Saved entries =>
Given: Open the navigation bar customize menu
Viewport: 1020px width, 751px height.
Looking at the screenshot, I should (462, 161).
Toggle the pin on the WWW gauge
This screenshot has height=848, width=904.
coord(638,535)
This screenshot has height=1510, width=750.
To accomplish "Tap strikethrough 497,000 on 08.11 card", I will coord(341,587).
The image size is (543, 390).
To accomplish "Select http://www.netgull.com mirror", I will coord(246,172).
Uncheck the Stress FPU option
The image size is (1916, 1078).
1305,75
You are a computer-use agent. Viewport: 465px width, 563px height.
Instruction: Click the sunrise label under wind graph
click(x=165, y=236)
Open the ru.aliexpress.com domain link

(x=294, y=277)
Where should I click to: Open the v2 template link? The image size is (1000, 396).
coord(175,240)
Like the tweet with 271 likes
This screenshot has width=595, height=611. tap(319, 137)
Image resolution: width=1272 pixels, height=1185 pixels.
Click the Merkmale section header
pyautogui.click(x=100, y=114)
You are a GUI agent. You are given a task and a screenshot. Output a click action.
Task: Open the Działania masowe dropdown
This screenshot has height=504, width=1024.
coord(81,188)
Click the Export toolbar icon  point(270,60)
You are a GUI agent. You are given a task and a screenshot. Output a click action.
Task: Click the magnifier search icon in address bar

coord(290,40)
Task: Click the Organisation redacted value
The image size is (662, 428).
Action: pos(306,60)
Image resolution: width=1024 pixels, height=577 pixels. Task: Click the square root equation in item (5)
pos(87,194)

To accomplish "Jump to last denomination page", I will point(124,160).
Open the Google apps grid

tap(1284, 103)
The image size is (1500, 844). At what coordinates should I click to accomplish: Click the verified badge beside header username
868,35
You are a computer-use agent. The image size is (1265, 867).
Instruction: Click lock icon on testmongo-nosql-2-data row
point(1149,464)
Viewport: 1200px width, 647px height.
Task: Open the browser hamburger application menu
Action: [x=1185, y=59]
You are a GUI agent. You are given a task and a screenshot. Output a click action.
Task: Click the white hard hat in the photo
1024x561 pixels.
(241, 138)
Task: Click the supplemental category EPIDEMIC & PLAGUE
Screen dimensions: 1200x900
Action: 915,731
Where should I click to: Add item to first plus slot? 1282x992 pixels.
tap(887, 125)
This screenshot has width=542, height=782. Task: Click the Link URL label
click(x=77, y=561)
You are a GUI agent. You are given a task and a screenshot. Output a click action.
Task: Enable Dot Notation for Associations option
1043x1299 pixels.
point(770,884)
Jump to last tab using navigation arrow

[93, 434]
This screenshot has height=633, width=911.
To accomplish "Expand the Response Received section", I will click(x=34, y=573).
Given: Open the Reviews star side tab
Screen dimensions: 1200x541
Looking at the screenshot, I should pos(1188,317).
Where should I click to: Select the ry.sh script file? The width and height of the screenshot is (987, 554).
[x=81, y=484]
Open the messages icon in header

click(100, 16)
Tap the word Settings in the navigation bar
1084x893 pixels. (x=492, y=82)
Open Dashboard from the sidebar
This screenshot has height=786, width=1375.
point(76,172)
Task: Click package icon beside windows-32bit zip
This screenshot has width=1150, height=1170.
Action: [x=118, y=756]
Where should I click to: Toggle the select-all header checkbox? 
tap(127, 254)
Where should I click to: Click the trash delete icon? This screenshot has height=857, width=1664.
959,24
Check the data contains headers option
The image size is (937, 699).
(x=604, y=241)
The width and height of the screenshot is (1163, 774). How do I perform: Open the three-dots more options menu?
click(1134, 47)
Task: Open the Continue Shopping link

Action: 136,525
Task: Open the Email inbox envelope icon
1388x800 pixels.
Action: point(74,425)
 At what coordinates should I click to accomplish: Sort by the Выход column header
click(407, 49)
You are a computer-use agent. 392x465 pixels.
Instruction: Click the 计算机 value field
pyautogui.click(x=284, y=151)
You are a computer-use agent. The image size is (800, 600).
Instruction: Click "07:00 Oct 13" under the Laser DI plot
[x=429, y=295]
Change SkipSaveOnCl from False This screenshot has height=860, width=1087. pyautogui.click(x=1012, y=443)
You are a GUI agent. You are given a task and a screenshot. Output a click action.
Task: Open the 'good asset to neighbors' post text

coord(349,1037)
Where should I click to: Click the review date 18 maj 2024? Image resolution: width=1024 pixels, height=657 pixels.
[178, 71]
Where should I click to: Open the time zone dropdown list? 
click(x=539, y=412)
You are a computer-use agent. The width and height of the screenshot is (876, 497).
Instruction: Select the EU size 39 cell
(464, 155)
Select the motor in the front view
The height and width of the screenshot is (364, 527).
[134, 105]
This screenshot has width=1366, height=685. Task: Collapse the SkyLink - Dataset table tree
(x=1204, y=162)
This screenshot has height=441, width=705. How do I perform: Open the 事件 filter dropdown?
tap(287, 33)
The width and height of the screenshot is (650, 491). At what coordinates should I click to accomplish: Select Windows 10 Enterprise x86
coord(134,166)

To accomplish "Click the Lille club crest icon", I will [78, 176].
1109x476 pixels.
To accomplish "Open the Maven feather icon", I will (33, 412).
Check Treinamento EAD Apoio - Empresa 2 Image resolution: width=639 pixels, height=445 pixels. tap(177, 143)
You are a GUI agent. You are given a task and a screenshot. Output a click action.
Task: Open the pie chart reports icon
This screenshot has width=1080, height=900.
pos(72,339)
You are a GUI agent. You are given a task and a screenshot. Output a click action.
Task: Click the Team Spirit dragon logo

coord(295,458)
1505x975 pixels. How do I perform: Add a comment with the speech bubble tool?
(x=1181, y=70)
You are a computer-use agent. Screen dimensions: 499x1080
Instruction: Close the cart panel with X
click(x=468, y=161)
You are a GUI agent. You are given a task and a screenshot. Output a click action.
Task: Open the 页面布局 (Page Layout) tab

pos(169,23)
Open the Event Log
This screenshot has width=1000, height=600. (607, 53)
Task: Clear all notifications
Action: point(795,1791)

HOW TO COMPLETE THIS TASK => Among the records, count every line where "will" appears. Reply with the total alone.

TASK RESULT => 6